Cloud computing and artificial intelligence will once more control the technology world, but 2020 is likely to be a prospering year for edge computing.
The edge computing market is growing rapidly with the rising implementation of Internet of Things (IoT) throughout industries; growing demand for low-latency handling and real-time, enhanced automated decision-making solutions; and the need for overcoming huge data volumes and web traffic.
The IoT implies to connecting devices over the network or internet for the purpose of interaction. In IoT, tools and gadgets collect data and circulate the same accumulated information in cloud. This aids in faster analysing information and gaining more detailed insights.
Manufacturing enterprises have been very quick in adopting edge computing, thanks to the ever-growing IoT implementation.

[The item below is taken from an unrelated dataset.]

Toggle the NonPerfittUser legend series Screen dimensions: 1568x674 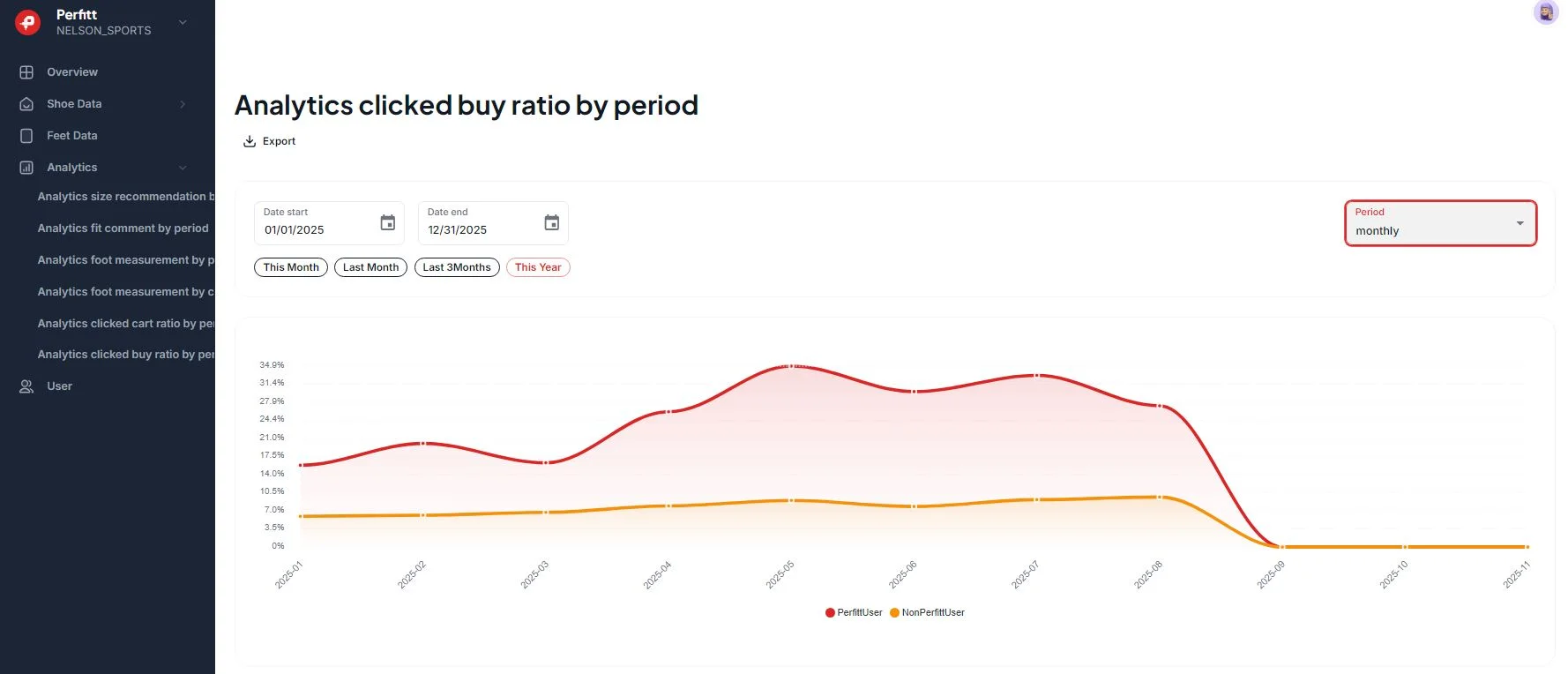point(927,612)
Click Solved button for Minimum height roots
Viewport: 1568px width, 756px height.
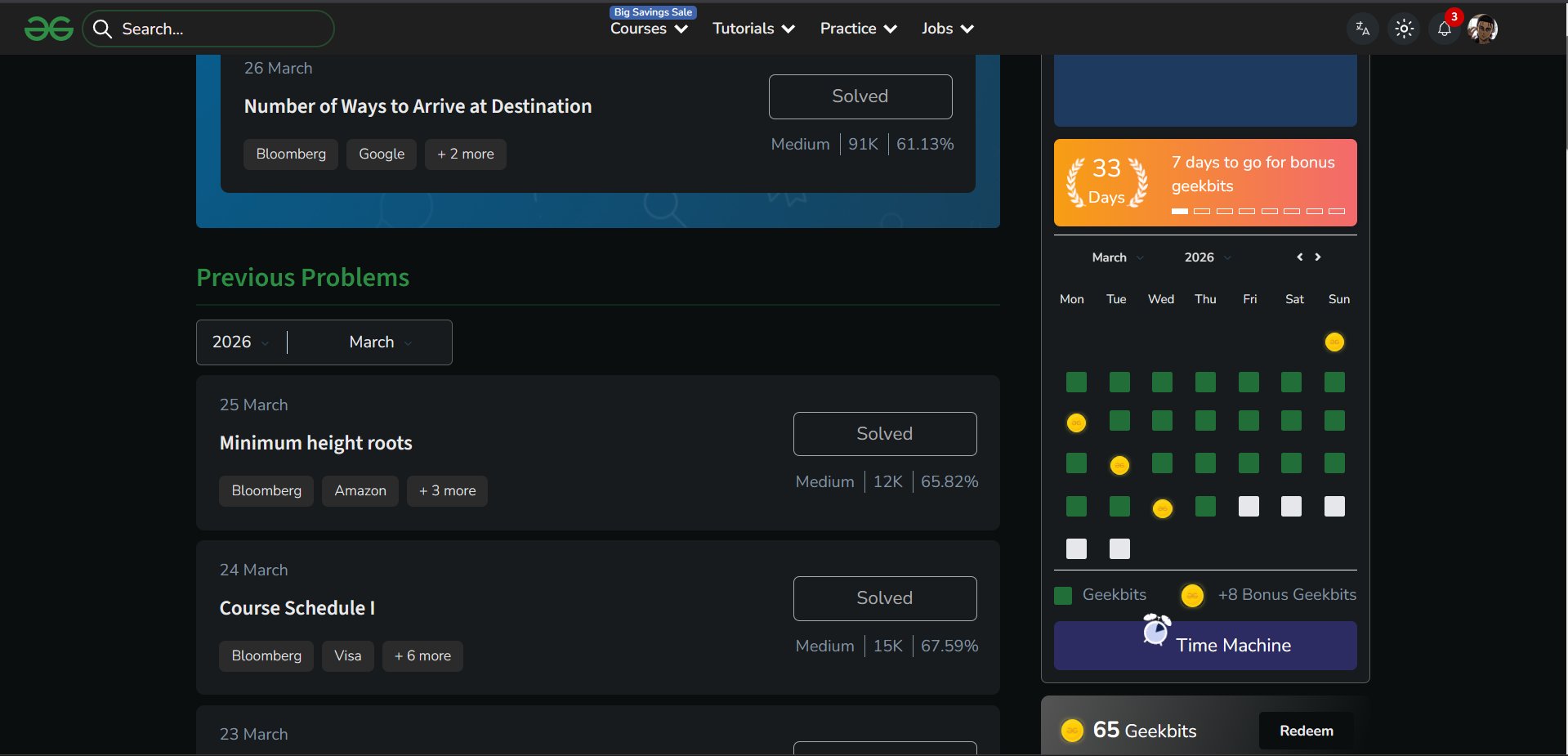[884, 434]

The move will enhance interoperability among IoT devices, cut down on unexpected idle time problems, and improve overall manufacturing productivity.
According to media sources, the worldwide edge computing market is expected to increase to US$9 billion by 2024, up from US$2.8 billion in 2019. This represents a Compound Annual Growth Rate (CAGR) of 26.5% during same period.
Edge Computing Benefits
Autonomous vehicles are set to transform the idea of transport while adding substantially to the worldwide economy. The rapid expansion in the self-driving vehicle space can mainly be attributed to advances in technology, with the incorporation of vigorous AI and ML capabilities in advanced driver-assistance systems (ADAS).

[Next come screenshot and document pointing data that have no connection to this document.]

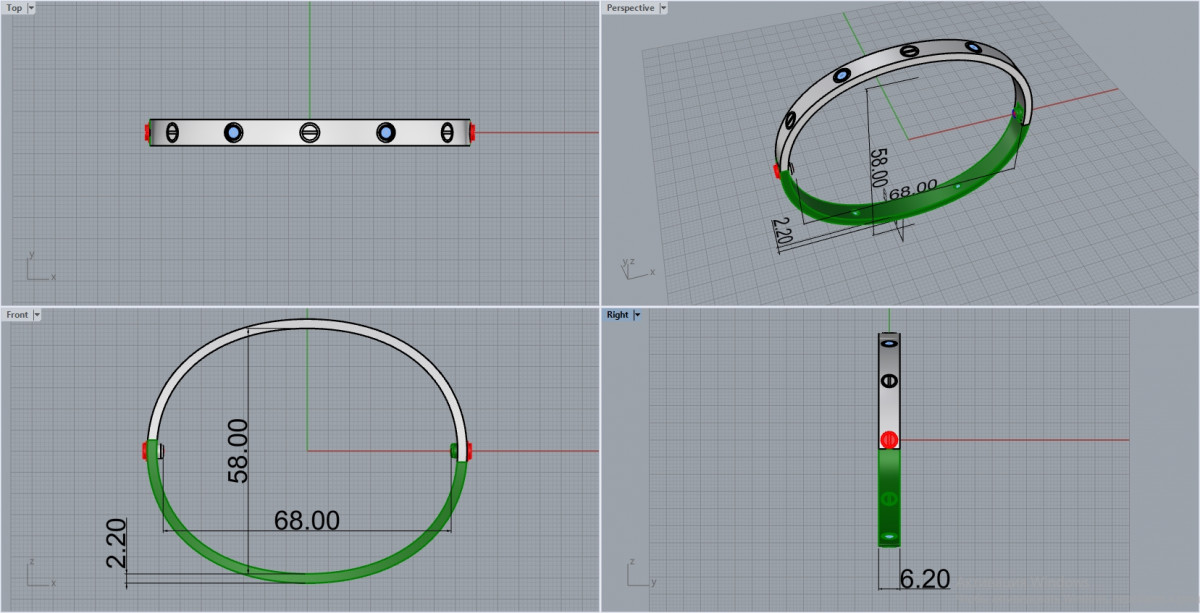This screenshot has width=1200, height=613.
Task: Click the right red clasp in Front view
Action: tap(469, 452)
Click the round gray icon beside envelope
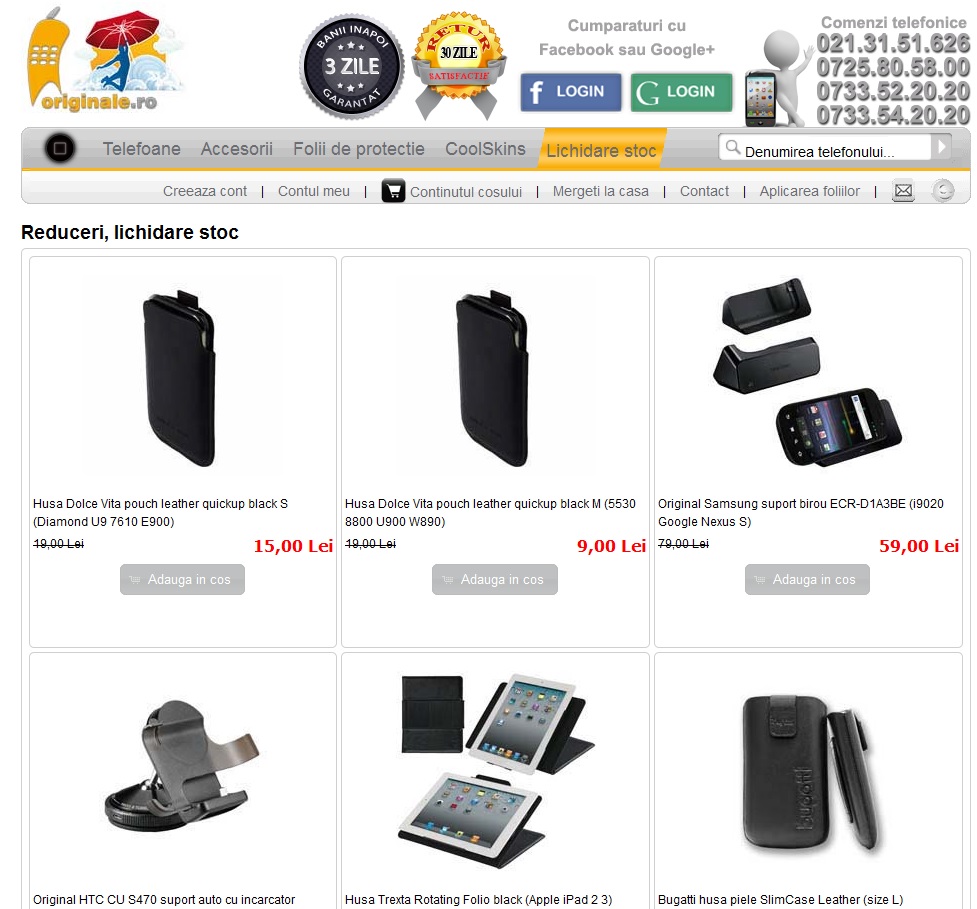 [x=943, y=191]
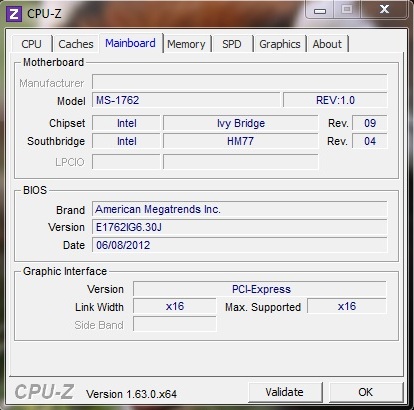
Task: Click the REV:1.0 revision field
Action: coord(335,100)
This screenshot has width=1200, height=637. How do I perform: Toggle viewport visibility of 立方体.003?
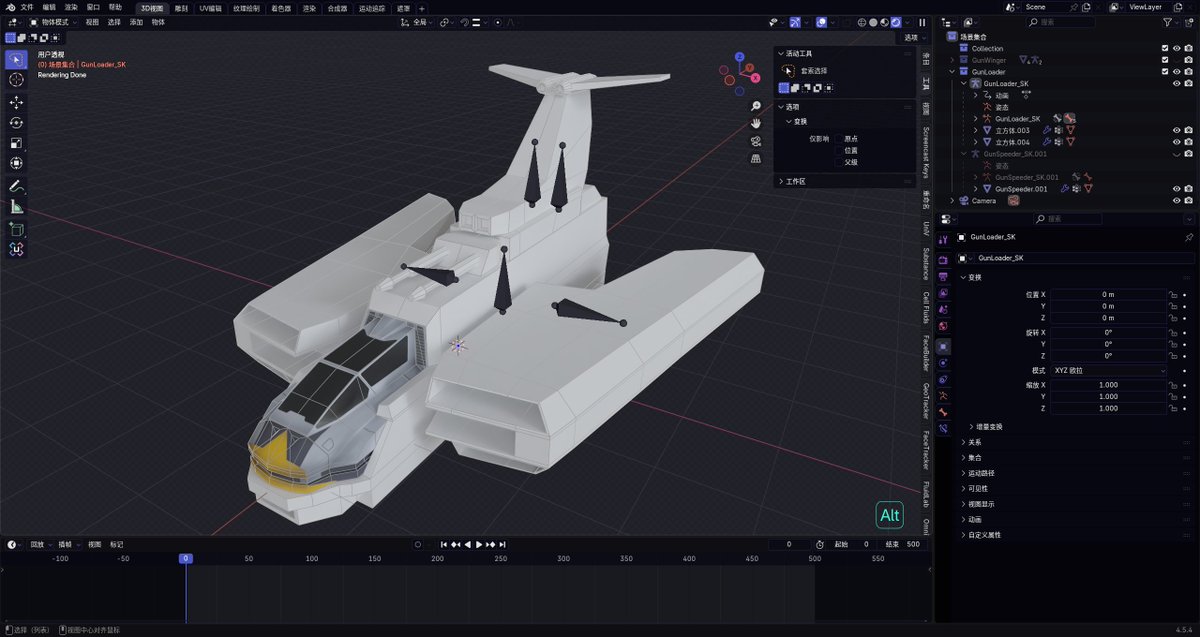click(x=1176, y=131)
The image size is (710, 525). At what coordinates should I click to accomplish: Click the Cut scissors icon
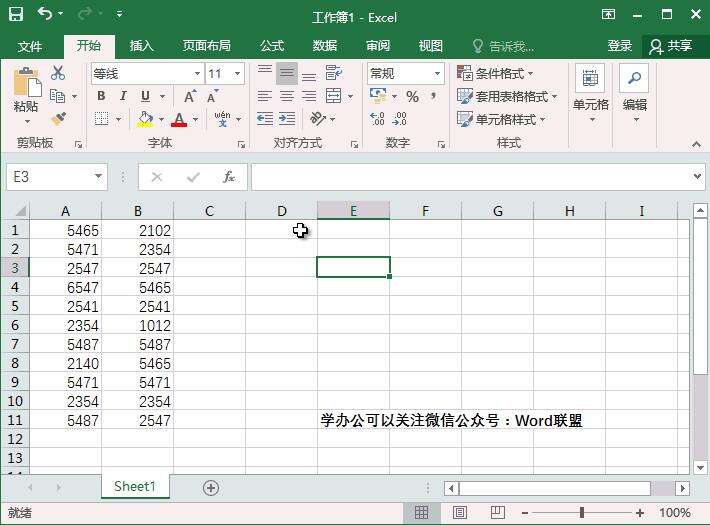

Additionally, developing neural networking competencies and improvements in digital mapping and hurdle identification functionalities are likely to lead to securer navigation, decrease in number of accidents, and in increasing commuters’ ease.
Markedly, growing recognition of mobility as a service (MaaS) solutions and enhanced implementation of 5G are expected to add to the positives. According to media source, self-driving car market is likely to increase at CAGR of 36.2% to reach $173.15 billion by 2023.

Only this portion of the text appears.